I sat up one-night chatting with my neighbor up in our apartment block. He grew up in the States and got deported for drinking and driving – apparently. He spoke and I simply agreed with everything that came out of his mouth…

“Bro, you know what? I wouldn’t go back to the US if you paid me. I actually have grown to like living here. I feel good. I mean, I like getting up in the morning. The warmth, the exotic birds singing – perched on my window. The sun… I like choosing what clothes to wear, drinking my Honduran coffee from Santa Barbara, I like walking to my barber shop – all relaxed. Life is calmer here; the pace is slower. People know you – you stop here – you stop there. You talk with people and say hello. It makes you feel good.”

I told him that he was absolutely right before responding:

“I get you bro. No doubt. I love all these things too. You can go to a Caribbean beach on the weekend or go to some mountain or river – or a big city. Everything is close! Nice food, intriguing culture…”

“Yeah man! Beautiful women everywhere! White, black, indigenous – mixed. Like, I enjoy going to the supermarket. I like being attended by the check-out girls.”

He then continued to make a very good point.

“Look at how much we pay for our top floor apartments. This would cost a bomb in a US city or in Europe!”

“We only pay like a couple hundred dollars…” I replied.

“You know what I’m saying?”

“And look at our view of the mountains!”

He laughed. “Bro, imagine how much you’d pay for a top floor apartment with a view of the mountains where we come from!”

Thousands…

“Most of those apartments in the US just face the walls of the surrounding buildings.” He continued.

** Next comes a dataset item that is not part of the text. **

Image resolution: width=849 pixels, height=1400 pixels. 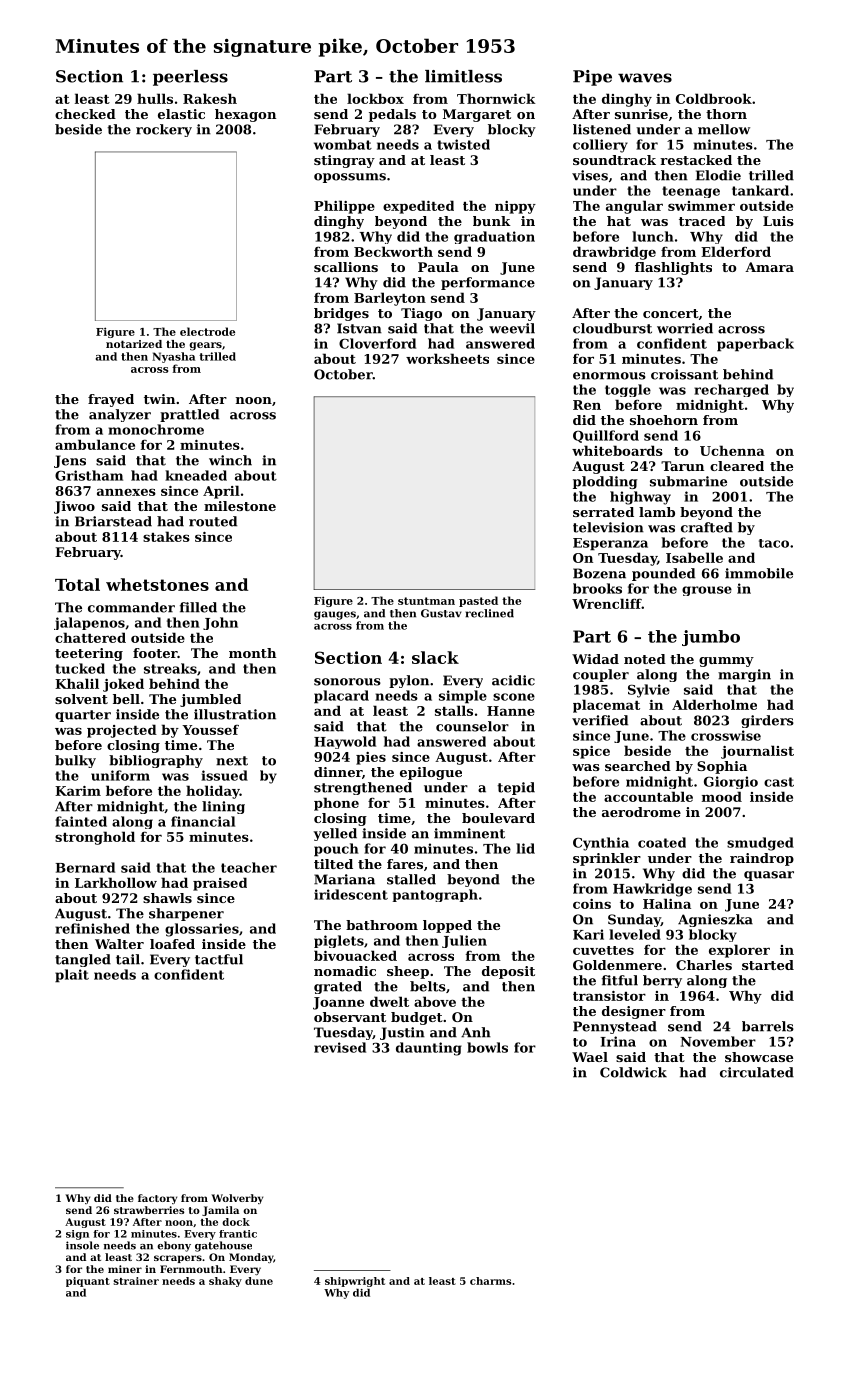 I want to click on charms, so click(x=490, y=1281).
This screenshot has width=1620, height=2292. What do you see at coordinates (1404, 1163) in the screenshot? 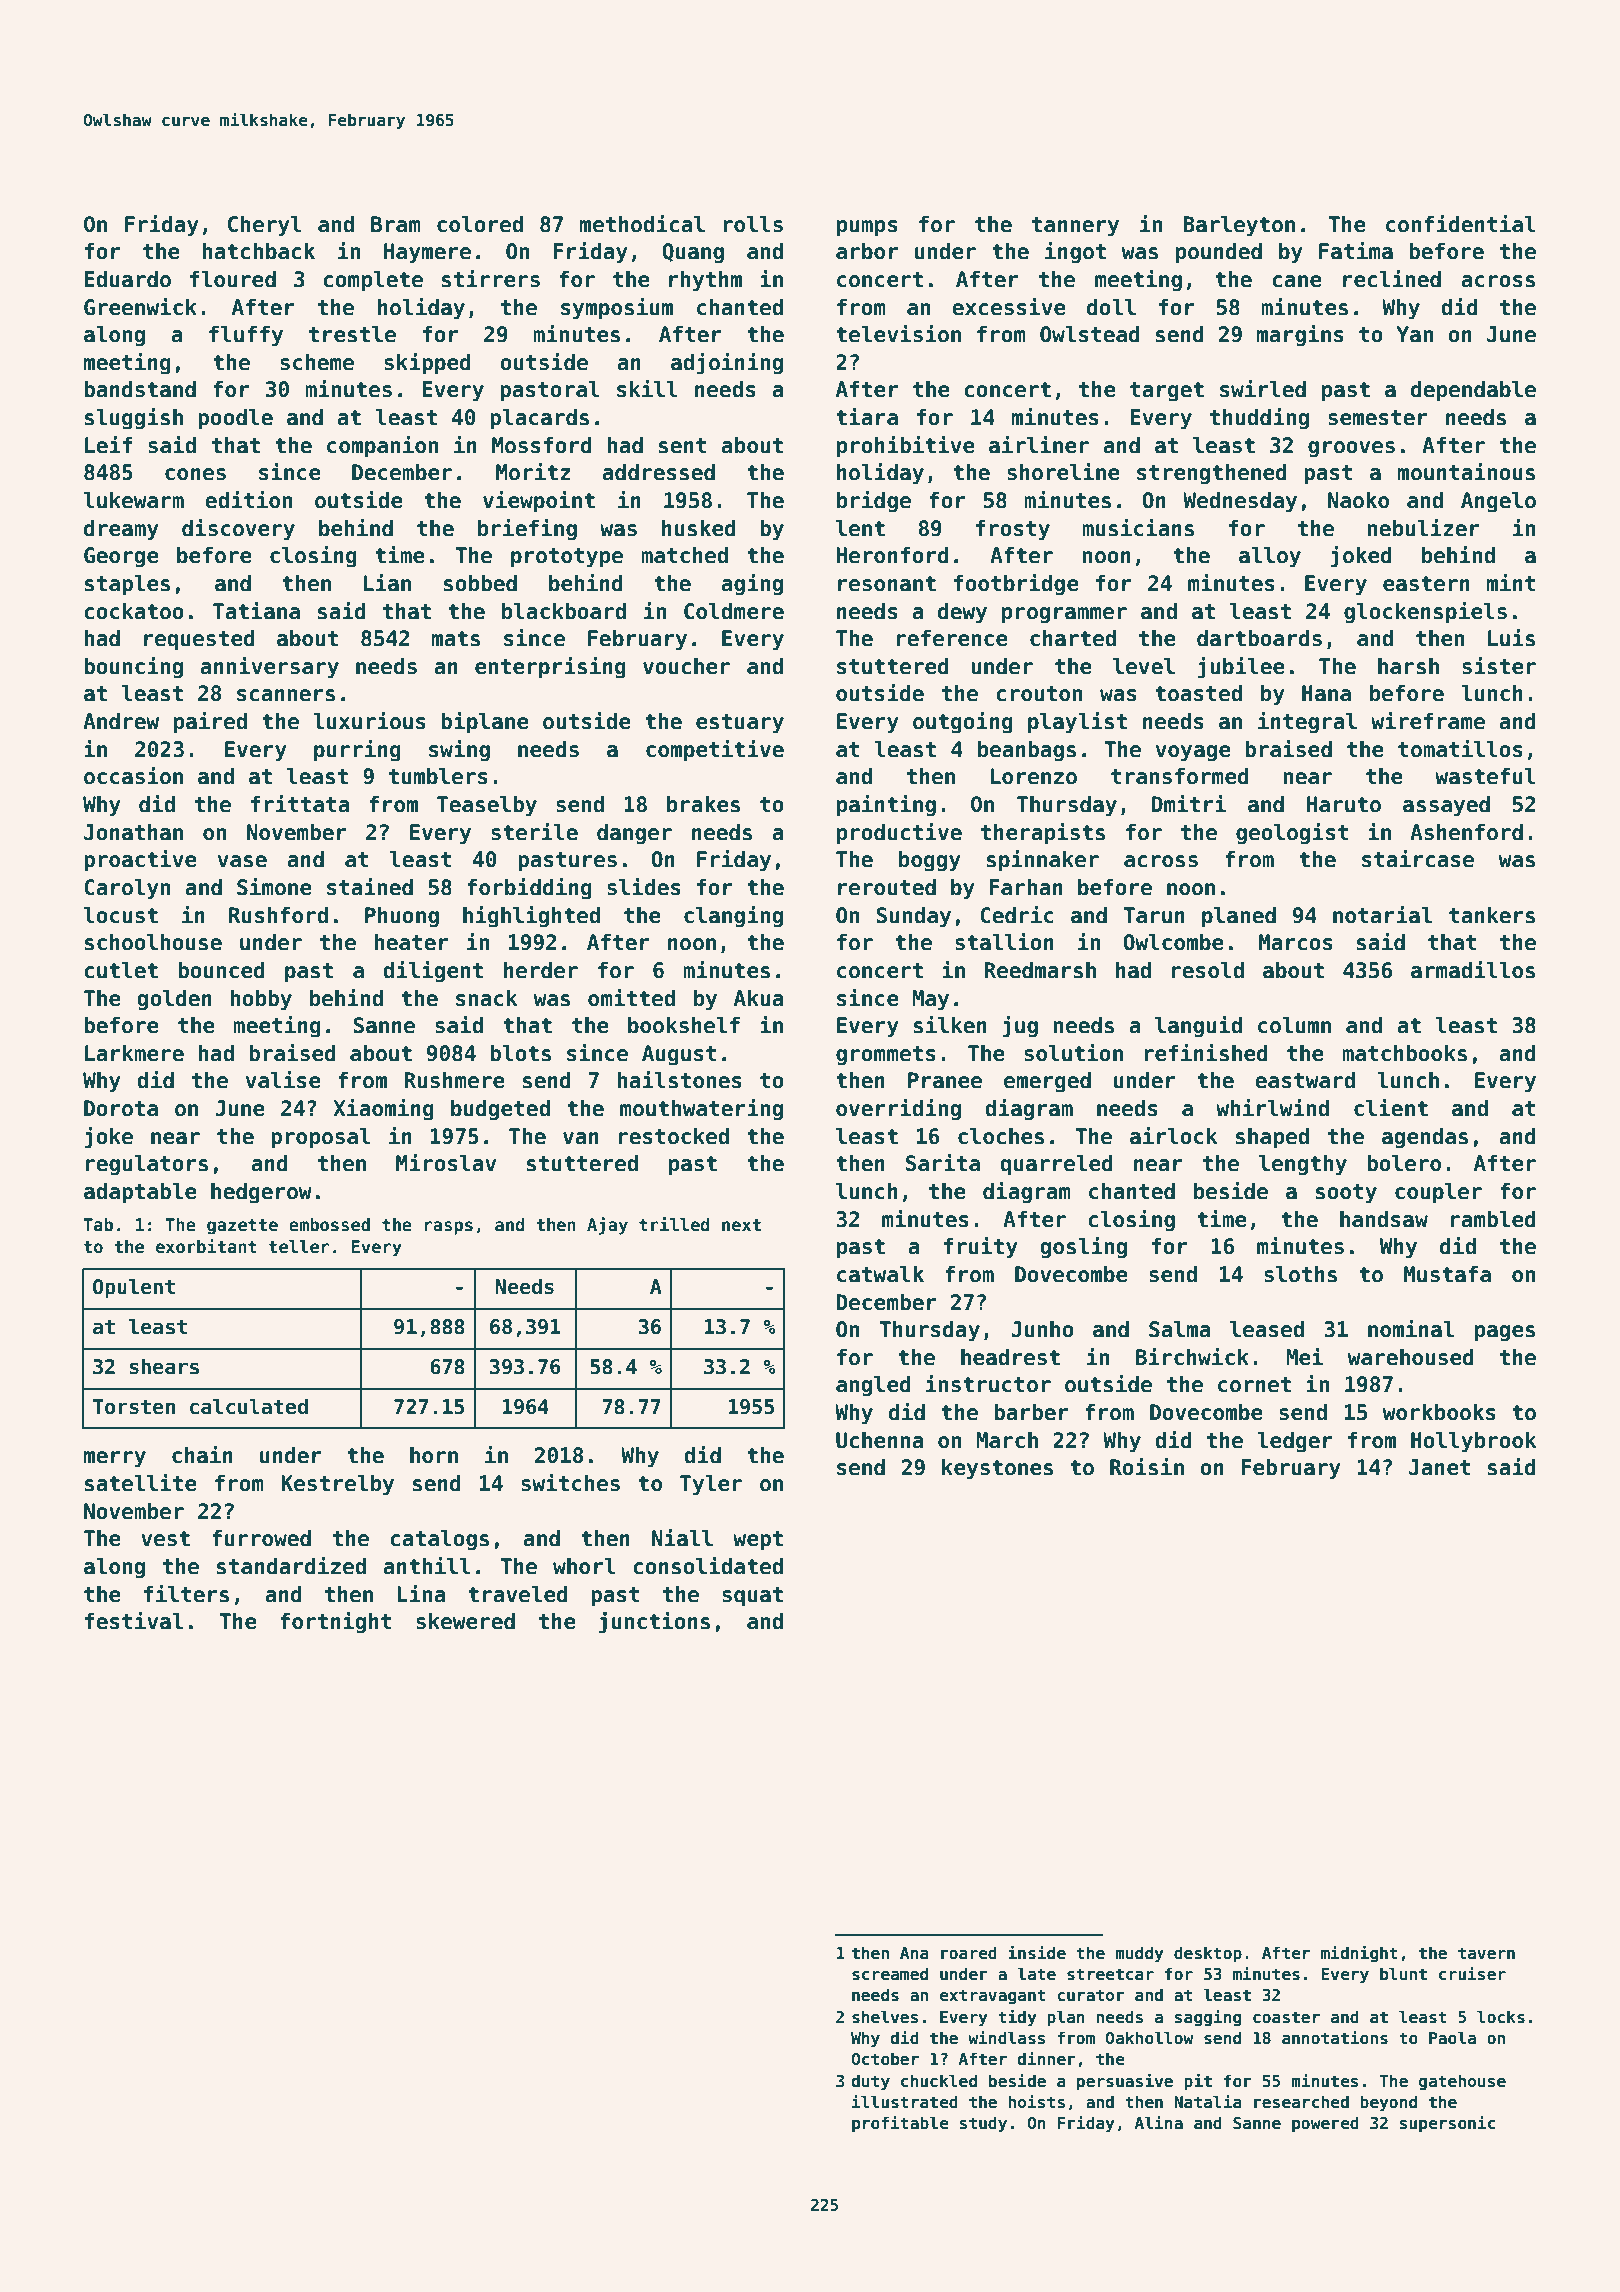
I see `bolero` at bounding box center [1404, 1163].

We both arrived at the conclusion that we were thankful to live in such a place, be it poor or not. We both work, earn local salaries – just like everyone else. Thing is, we don’t sit around crying about a president or the Spanish conquest of the sixteenth century like so many do.

My current girlfriend told me she wants to go somewhere like Belgium.

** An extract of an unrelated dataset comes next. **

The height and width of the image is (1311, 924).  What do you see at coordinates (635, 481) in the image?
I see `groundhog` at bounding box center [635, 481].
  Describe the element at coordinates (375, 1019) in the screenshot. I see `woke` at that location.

I do feel bad that I ridiculed her, I even went as far as to tell my brother.

“Belgium? Belgium? Who in the f*** has ever gone from the Caribbean to Belgium?”

“What does she want – cobbled streets and potatoes?” My brother asked – flippantly. Very humorous though; I can’t recall much else after visiting Belgium years ago.

These are all just personal opinions anyhow one may agree or disagree.

Ben Anson

“The moment that I disembark (from a plane), I notice that everything in my body and in my mind readjusts itself for me", so remarked Gabriel Garcia Marquez - when speaking of his relationship with the Caribbean. He felt the strongest physical and mental connection with this part of the world and deemed it as far as ‘grave’ and immensely ‘dangerous’ for him to leave its zone. Only here, did ‘Gabo’ feel ‘right’ in himself. Honduras, does for me - precisely what the Caribbean did for Marquez. A resplendent yet troubled nation, that I have been decidedly unable to part with ever since 2014. I thus seek to capture its essence through the written word.